It is believed 750,000 British personnel were killed during the four bloody years of the Great War - and the last man to be included in that heartrending statistic was from Yorkshire.
York-born and Leeds-raised, George Edwin Ellison was a career soldier, serving throughout the war with the 5th Royal Irish Lancers. But 90 minutes before the Armistice at 11am on 11 November 1918, Private Ellison was shot dead by a German sniper while patrolling woods near the Belgian town of Mons.
The 40-year-old’s death came six days before the fifth birthday of his only child, James.
Private Ellison’s poignant place in military history is finally recognised in the days leading up to the centenary of the Great War ending by a plaque unveiled at Leeds Rail Station. Quietly watching on were the soldier’s ancestors.

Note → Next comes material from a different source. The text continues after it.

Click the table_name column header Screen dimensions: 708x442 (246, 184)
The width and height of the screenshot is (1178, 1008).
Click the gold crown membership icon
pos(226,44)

Local historian Ed Carlisle and Leeds Civic Trust raised £2,000 to pay for the plaque to be made and erected. “I thought it was important we recognise George’s efforts. Though he lived in the city, I thought the station would be a good place to have it as he probably left from here to get to Belgium,” he said.
“How cruel to be killed such a short time before peace broke out. His widow Hannah Maria and only child James must have been heartbroken.’
Private Ellison had survived four years of trench warfare, including fighting in the Battles of Ypres and the Somme without suffering any injuries, only to die on the cusp of peace.
In a further twist to his tragic story, the one-time coal miner is buried in St Symphorien Military Cemetery at Mons - just feet away from the grave of John Parr, the first British soldier to die in World War One.
While only one photograph of George Ellison exists today, it is fitting that the life and death of the humble working class Yorkshire man will be remembered and recognised by millions in the coming days.